In 2012, the annual lease rate was $18.50 per square foot. As of 2017, the annual lease rate is $24 per square foot.

==Features==
The Leadership Square building contains 782,315 square feet, with 735,000 leasable square-feet. A four-story atrium connects the two towers. The lot is 2.24 acres in central downtown Oklahoma City. The building has a two-level 340-car parking garage and a direct connection to the Oklahoma City Underground green tunnel.

The east plaza includes the 14 ton, 45 feet high sculpture "Galaxy" by Alexander Liberman.

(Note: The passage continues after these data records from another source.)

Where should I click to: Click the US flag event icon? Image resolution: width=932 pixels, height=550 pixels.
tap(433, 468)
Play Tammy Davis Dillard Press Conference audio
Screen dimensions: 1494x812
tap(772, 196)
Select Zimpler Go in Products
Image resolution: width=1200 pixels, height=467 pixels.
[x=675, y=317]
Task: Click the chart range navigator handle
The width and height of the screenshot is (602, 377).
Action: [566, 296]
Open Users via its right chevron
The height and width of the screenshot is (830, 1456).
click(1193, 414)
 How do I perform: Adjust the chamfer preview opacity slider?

The sculpture was commissioned from Liberman by art advisor Sharon Corgan Leeber of Architectural Arts Company for her client Leadership Properties, Inc. The piece was dedicated in 1985.

==Architecture==
Leadership Square employs a classic International Style Modernist glass-and-steel design. The design implements PPG solarban glass technology to block solar heating.

==Tenants==
- BKD, LLP
- Bank of America
- Cardinal River Energy
- Conner & Winters, LLP
- Elias, Books, Brown & Nelson, PC
- Enable Midstream Partners, LP
- Gable Gotwals Counsel
- Gardner Tanenbaum Holdings
- Grant Thornton
- McAfee & Taft
- Moricoli Kellogg & Gleason, PC
- PricewaterhouseCoopers
- Tomlinson, Rust, McKinstry & Grable, PC
- Valiant Artificial Lift Solutions
- Wells Nelson and Associates
- Wilguess & Garrett

==Events==
The Little Willie's Triple Dog Dare is a tower running event held annually from 2012 to 2021. The race involved running 138 flights of stairs in both towers and the adjacent 31-story Oklahoma Tower. Race sponsors claim that the event is the only tower running race in which participants run down as well as up stairs. Divisions include individuals, teams, and firefighters in full gear. A Triple Dog Squared option doubles the flights. Proceeds benefit local charities.

In 2017, the OKC Over the Edge fundraising event for the Central Oklahoma Habitat for Humanity involved rappelling from the top of Two Leadership Square.